* _The input_:
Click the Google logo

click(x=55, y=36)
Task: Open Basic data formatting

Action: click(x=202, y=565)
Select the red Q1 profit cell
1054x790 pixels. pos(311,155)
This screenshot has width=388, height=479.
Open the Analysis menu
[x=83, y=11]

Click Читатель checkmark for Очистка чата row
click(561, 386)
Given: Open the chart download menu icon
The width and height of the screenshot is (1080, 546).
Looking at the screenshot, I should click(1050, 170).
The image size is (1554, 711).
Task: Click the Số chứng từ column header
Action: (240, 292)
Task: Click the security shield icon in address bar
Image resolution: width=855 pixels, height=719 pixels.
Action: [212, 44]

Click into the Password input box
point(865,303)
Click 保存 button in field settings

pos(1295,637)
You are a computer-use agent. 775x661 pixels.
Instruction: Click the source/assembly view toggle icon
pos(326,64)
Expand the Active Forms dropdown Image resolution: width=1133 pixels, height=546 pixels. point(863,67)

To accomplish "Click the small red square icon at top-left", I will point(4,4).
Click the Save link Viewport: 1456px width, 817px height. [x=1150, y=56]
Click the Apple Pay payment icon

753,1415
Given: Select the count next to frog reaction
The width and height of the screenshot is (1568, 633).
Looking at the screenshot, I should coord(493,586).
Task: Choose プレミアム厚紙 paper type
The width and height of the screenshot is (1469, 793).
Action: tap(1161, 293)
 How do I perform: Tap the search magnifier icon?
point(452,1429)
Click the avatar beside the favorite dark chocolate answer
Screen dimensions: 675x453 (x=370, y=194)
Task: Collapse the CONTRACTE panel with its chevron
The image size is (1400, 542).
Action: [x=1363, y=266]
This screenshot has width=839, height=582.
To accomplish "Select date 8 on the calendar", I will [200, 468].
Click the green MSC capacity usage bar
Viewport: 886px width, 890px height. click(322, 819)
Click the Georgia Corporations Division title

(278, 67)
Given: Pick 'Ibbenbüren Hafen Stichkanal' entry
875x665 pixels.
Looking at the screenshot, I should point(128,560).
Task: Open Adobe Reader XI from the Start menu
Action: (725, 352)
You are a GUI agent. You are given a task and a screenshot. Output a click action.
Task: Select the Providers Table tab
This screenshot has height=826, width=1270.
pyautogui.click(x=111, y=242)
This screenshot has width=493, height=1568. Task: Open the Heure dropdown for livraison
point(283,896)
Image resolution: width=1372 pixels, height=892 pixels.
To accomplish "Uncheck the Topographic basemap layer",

* _Task requirements_: A verbatim version of the complete listing above is to be returned.

* _Your solution_:
Click the Google logo

click(x=55, y=36)
Task: Open Basic data formatting

Action: click(x=202, y=565)
Select the red Q1 profit cell
1054x790 pixels. pos(311,155)
This screenshot has width=388, height=479.
Open the Analysis menu
[x=83, y=11]

Click Читатель checkmark for Очистка чата row
click(561, 386)
Given: Open the chart download menu icon
The width and height of the screenshot is (1080, 546).
Looking at the screenshot, I should click(1050, 170).
The image size is (1554, 711).
Task: Click the Số chứng từ column header
Action: (240, 292)
Task: Click the security shield icon in address bar
Image resolution: width=855 pixels, height=719 pixels.
Action: [212, 44]

Click into the Password input box
point(865,303)
Click 保存 button in field settings

pos(1295,637)
You are a computer-use agent. 775x661 pixels.
Instruction: Click the source/assembly view toggle icon
pos(326,64)
Expand the Active Forms dropdown Image resolution: width=1133 pixels, height=546 pixels. point(863,67)

To accomplish "Click the small red square icon at top-left", I will point(4,4).
Click the Save link Viewport: 1456px width, 817px height. [x=1150, y=56]
Click the Apple Pay payment icon

753,1415
Given: Select the count next to frog reaction
The width and height of the screenshot is (1568, 633).
Looking at the screenshot, I should coord(493,586).
Task: Choose プレミアム厚紙 paper type
The width and height of the screenshot is (1469, 793).
Action: tap(1161, 293)
 How do I perform: Tap the search magnifier icon?
point(452,1429)
Click the avatar beside the favorite dark chocolate answer
Screen dimensions: 675x453 (x=370, y=194)
Task: Collapse the CONTRACTE panel with its chevron
The image size is (1400, 542).
Action: [x=1363, y=266]
This screenshot has width=839, height=582.
To accomplish "Select date 8 on the calendar", I will [200, 468].
Click the green MSC capacity usage bar
Viewport: 886px width, 890px height. click(322, 819)
Click the Georgia Corporations Division title

(278, 67)
Given: Pick 'Ibbenbüren Hafen Stichkanal' entry
875x665 pixels.
Looking at the screenshot, I should point(128,560).
Task: Open Adobe Reader XI from the Start menu
Action: (725, 352)
You are a GUI agent. You are given a task and a screenshot. Output a click action.
Task: Select the Providers Table tab
This screenshot has height=826, width=1270.
pyautogui.click(x=111, y=242)
This screenshot has width=493, height=1568. Task: Open the Heure dropdown for livraison
point(283,896)
Image resolution: width=1372 pixels, height=892 pixels.
To accomplish "Uncheck the Topographic basemap layer",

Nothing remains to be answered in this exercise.